WHAT YOU HAVE TO DO: Which lines of the listing below contain the string "icon"? Return each of them in full, treating uppercase and lowercase letters as different.

DATASET:
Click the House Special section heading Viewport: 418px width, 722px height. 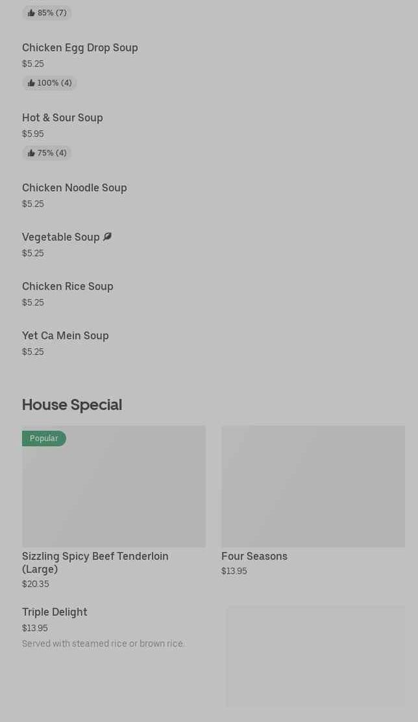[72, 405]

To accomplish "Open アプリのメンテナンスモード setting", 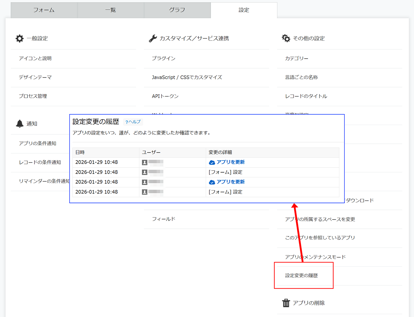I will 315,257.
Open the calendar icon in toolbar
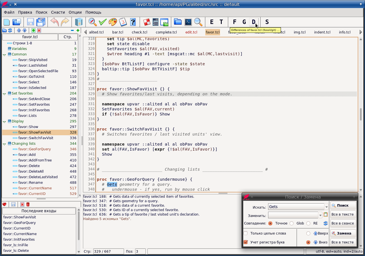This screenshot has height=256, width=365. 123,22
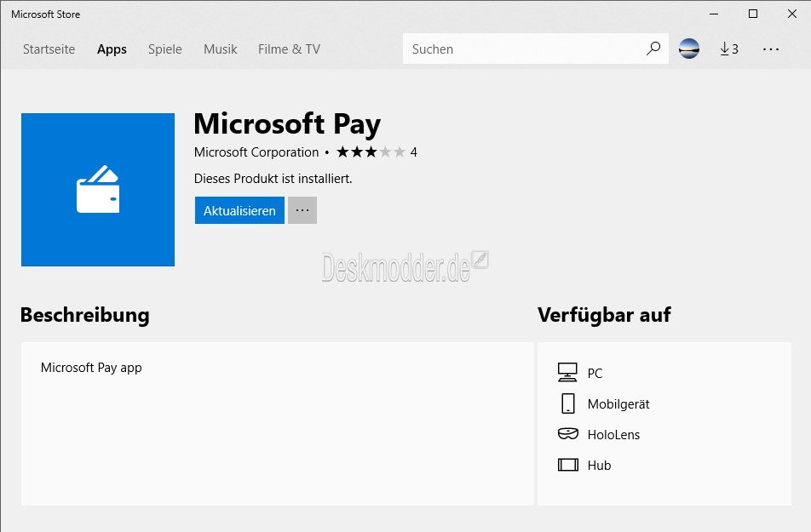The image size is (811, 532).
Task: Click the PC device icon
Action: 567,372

--

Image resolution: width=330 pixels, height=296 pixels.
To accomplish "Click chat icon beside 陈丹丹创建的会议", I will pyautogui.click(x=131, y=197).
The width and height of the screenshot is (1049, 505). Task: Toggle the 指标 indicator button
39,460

SOLUTION TO THE PROBLEM:
Open the calendar icon in toolbar
Task: Click the PC device icon
To accomplish "Click chat icon beside 陈丹丹创建的会议", I will pyautogui.click(x=131, y=197).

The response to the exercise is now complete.